À travers son règne, la Cilicie arménienne donne une image particulière de l’identité nationale : ancrée dans sa tradition chrétienne et linguistique, mais capable de dialoguer avec des partenaires multiples. L’ouverture ne s’y oppose pas à la fidélité ; elle en devient un prolongement maîtrisé.

 

Rita : relier l’Arménie à l’Occident

La figure de Rita s’inscrit également dans la Cilicie du XIIIᵉ siècle, mais dans un registre différent. Fille de Léon II, roi d’Arménie, elle grandit dans un royaume pleinement conscient de sa position stratégique. Entourée de puissances parfois hostiles, prise entre les équilibres fragiles du Levant, la Cilicie sait que sa sécurité dépend d’alliances solides.

En 1214, son mariage avec Jean de Brienne, roi de Jérusalem, dépasse largement le cadre familial. Il s’agit d’un geste diplomatique calculé. À travers cette union, le royaume arménien renforce son insertion dans le réseau des États latins d’Orient et affirme son appartenance au monde chrétien méditerranéen.

 


Reine Rita

 

Ce rapprochement avec l’Occident n’est ni une soumission ni une rupture avec la tradition. Il s’appuie sur une base commune : la chrétienté. L’Arménie, première nation officiellement chrétienne, trouve dans ces alliances une continuité symbolique et politique. Par ce mariage, elle consolide sa reconnaissance internationale tout en cherchant des garanties face aux pressions régionales.

La naissance d’un héritier ouvre même la perspective d’une articulation dynastique plus étroite entre Jérusalem et la Cilicie. La disparition prématurée de Rita et de son fils met fin à cette possibilité, mais l’orientation demeure révélatrice. Le royaume arménien cherche un ancrage occidental comme levier stratégique. Cette union ne sera certes que de courte durée mais il ouvre la voie d’un rapprochement diplomatique durable entre l’Arménie et l’Occident. Les unions entre l’Arménie et les États chrétiens d’Orient ne feront que se multiplier dans les décennies qui s'ensuivirent.

 

Rita incarne ainsi une diplomatie d’affirmation : l’Arménie s’ouvre non pour se transformer en périphérie, mais pour consolider son autonomie par le jeu des alliances. Elle apparaît comme un trait d’union entre l’espace arménien et les puissances chrétiennes d’Occident.

 

Une continuité au féminin

Ces trois trajectoires ne relèvent pas de la coïncidence. Chacune, à sa manière, éclaire un moment clé de l’histoire arménienne : résister face aux grandes puissances, stabiliser un pays déchiré, tisser des liens stratégiques avec l’Occident. Ces objectifs sont des trajectoires politiques et des préoccupations qui font partie intégrante de toutes l’Histoire arménienne. 

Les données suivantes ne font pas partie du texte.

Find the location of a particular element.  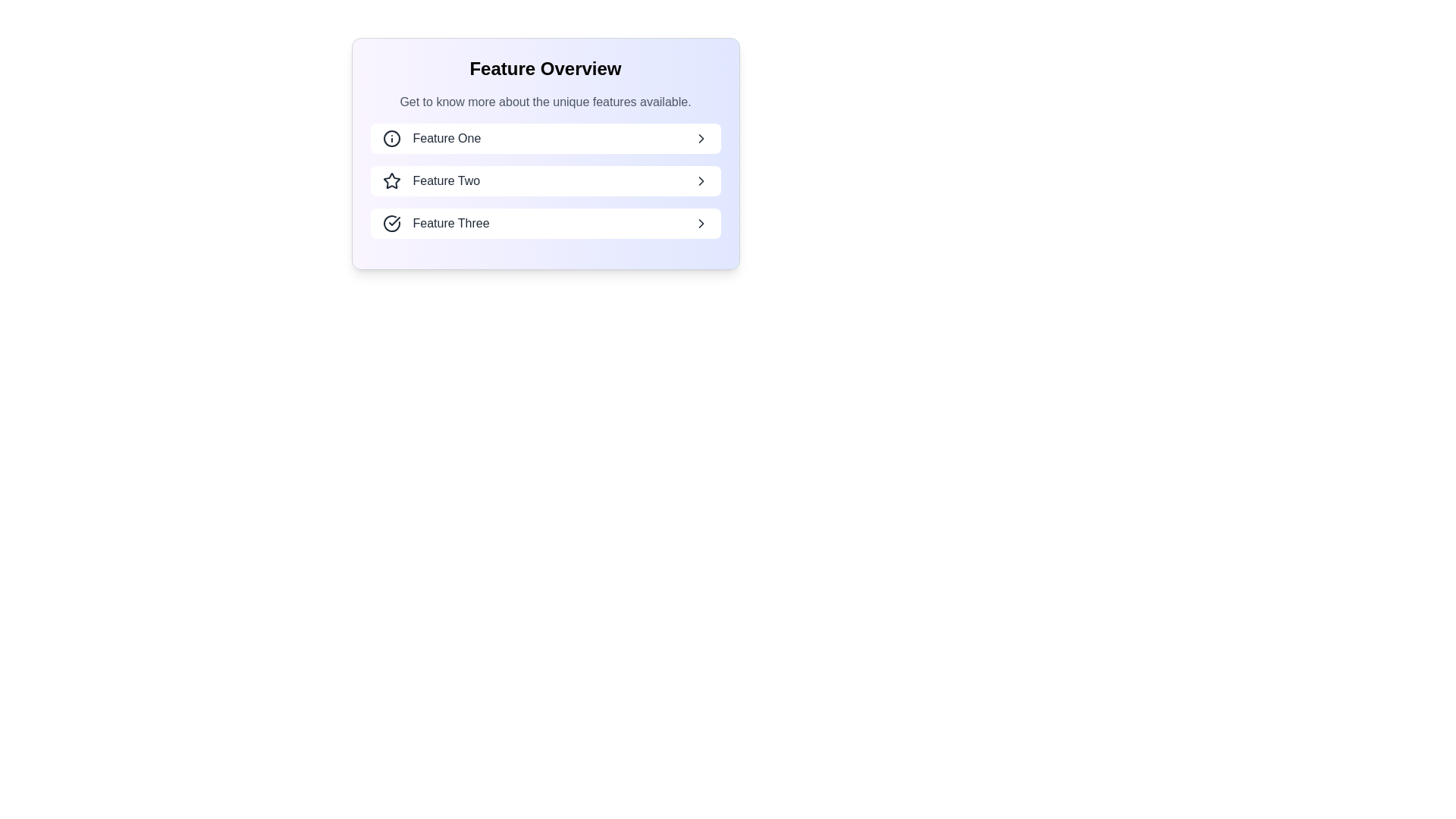

the Chevron icon located at the far right of the first list item labeled 'Feature One' in the 'Feature Overview' section is located at coordinates (700, 138).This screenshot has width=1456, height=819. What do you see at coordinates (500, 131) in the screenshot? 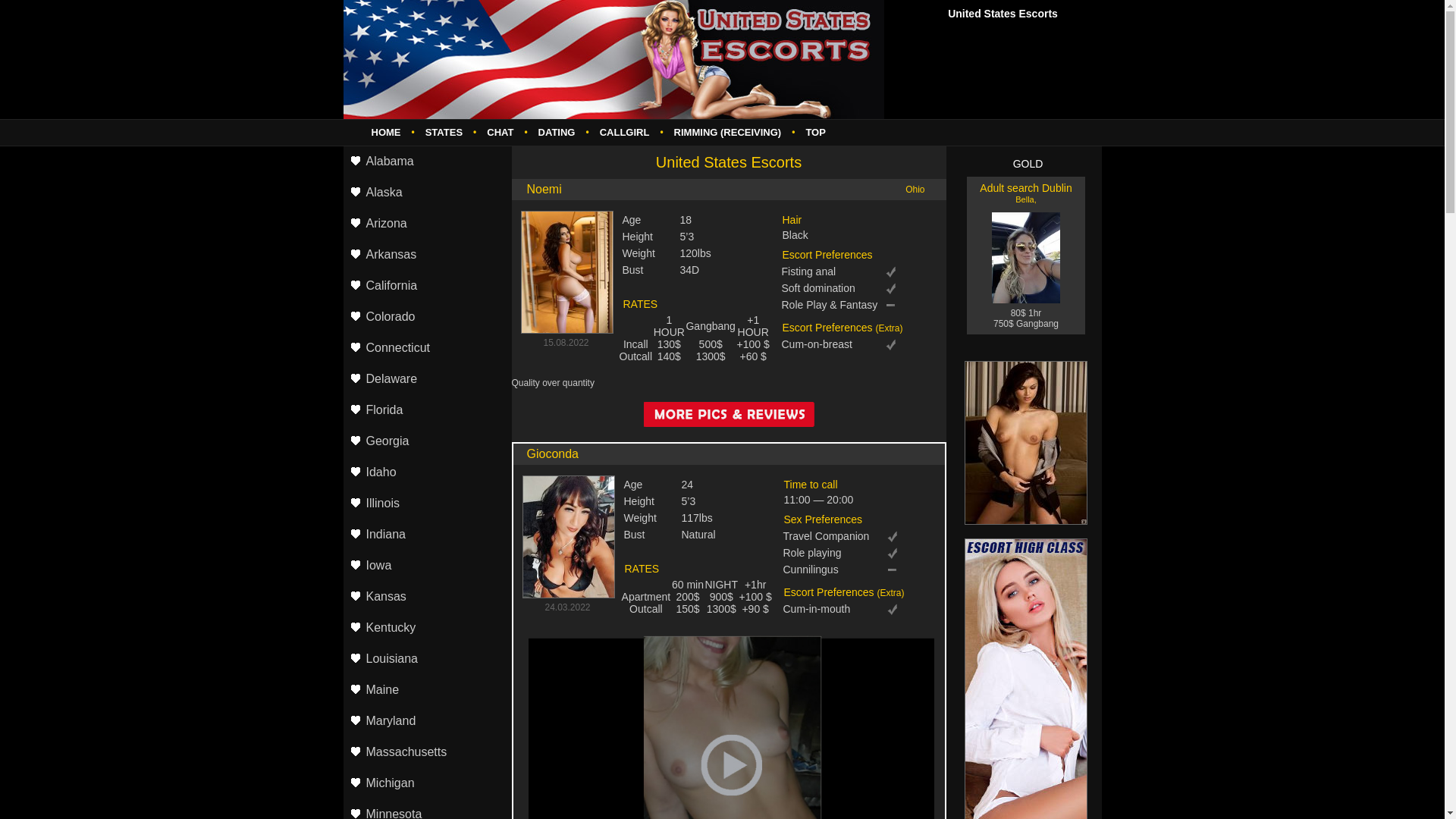
I see `'CHAT'` at bounding box center [500, 131]. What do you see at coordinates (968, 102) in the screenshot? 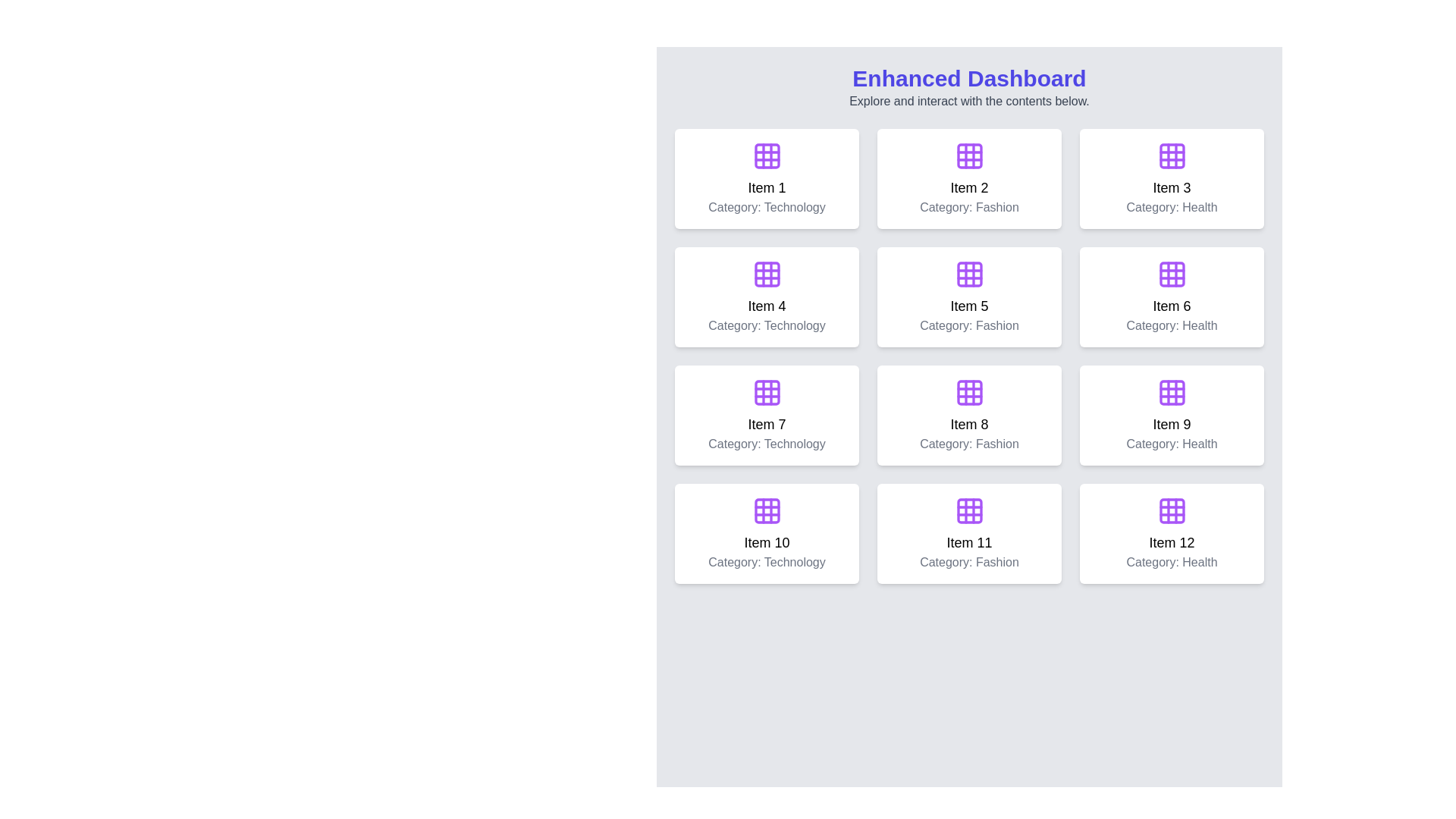
I see `the static text element that provides guidance below the 'Enhanced Dashboard' heading and read the text` at bounding box center [968, 102].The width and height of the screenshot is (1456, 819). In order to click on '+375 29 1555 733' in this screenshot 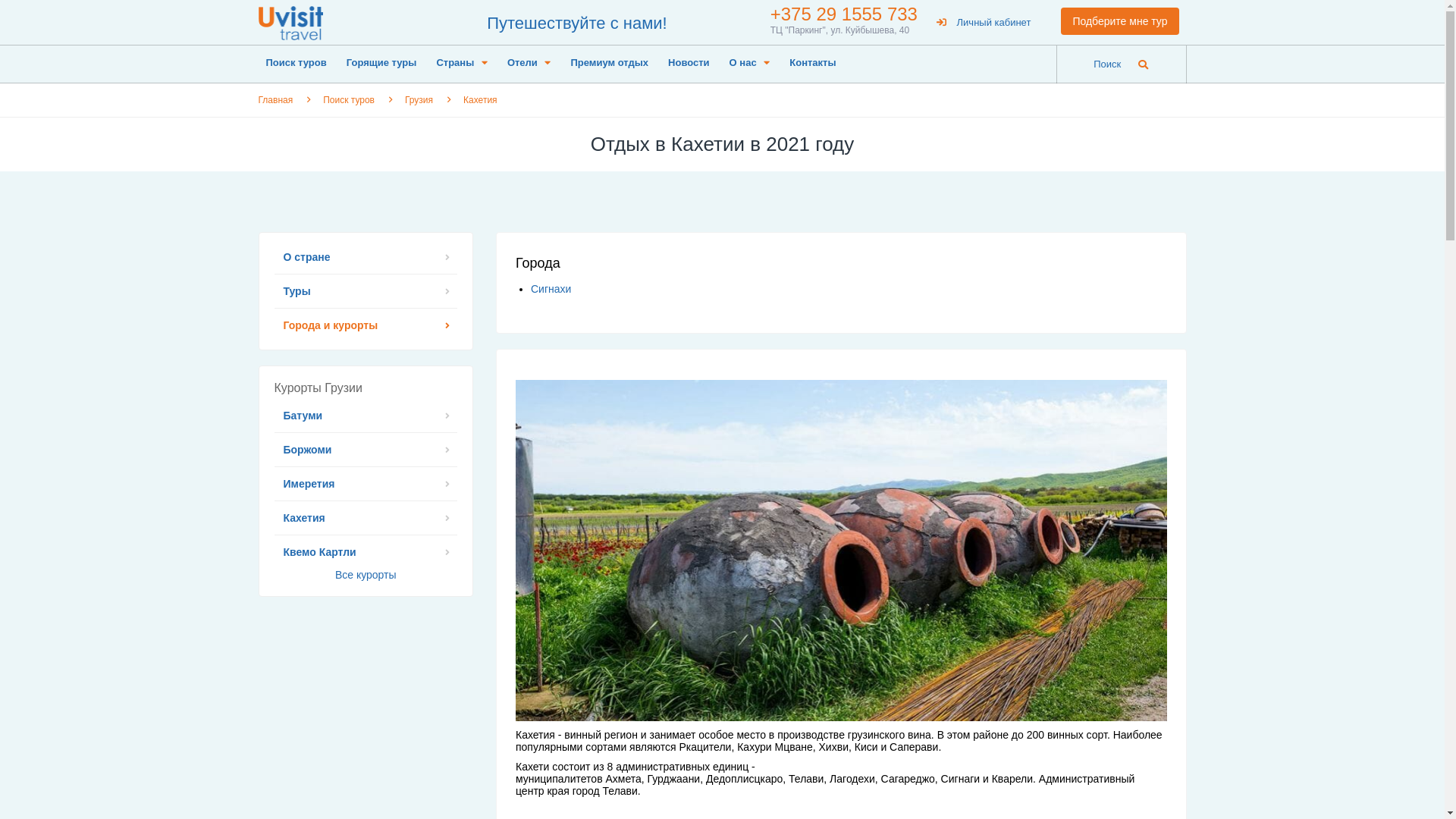, I will do `click(843, 14)`.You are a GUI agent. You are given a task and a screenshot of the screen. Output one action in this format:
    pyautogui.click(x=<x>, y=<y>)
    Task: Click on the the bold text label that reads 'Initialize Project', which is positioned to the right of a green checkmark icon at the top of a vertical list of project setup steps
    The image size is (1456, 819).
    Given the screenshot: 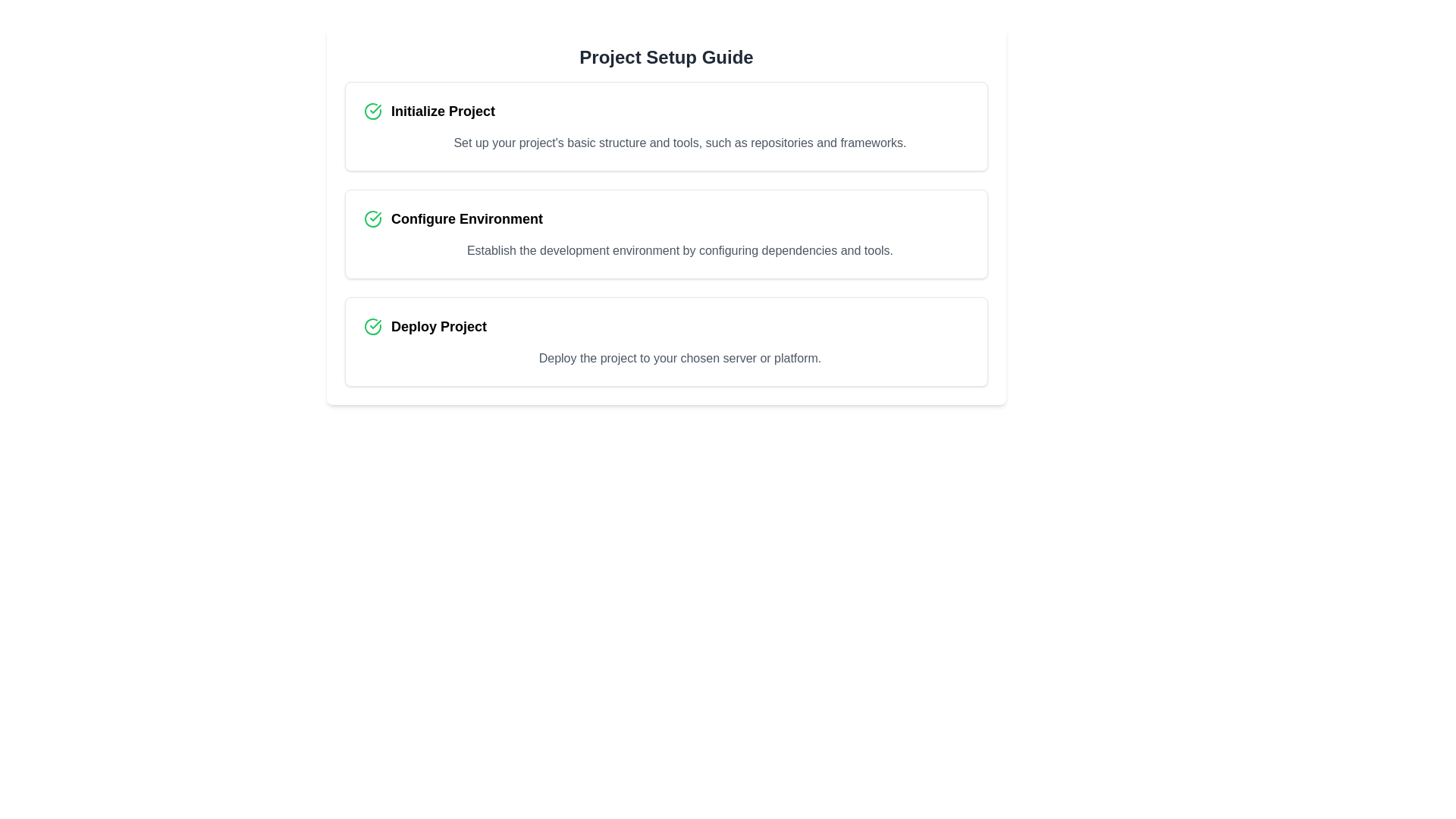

Pharantzem, Zabel et Rita n’ont pas exercé le pouvoir dans les mêmes circonstances, ni avec les mêmes instruments. Pourtant, toutes ont contribué à maintenir la cohérence d’un État souvent menacé de fragmentation. Elles montrent que l’identité arménienne ne s’est pas construite uniquement dans l’affrontement, mais aussi dans la capacité d’adaptation et dans le choix des alliances.

 

Aujourd’hui, alors que l’Arménie cherche à approfondir son dialogue avec l’Union européenne et à renforcer ses partenariats occidentaux, l’épisode cilicien rappelle que cette orientation s’inscrit dans un temps long. Le lien avec l’Europe n’est pas une nouveauté surgie de la conjoncture contemporaine ; il prolonge une tradition ancienne de contacts, de coopérations et d’affinités.

 

Ces reines ont laissé autre chose qu’un nom dans les chroniques. Elles ont contribué à façonner une conscience politique : celle d’un pays attaché à sa souveraineté, à sa foi, à sa culture, mais lucide sur la nécessité de ne pas rester isolé. À travers elles, se dessine une Arménie capable de demeurer elle-même tout en tendant la main au-delà de ses frontières.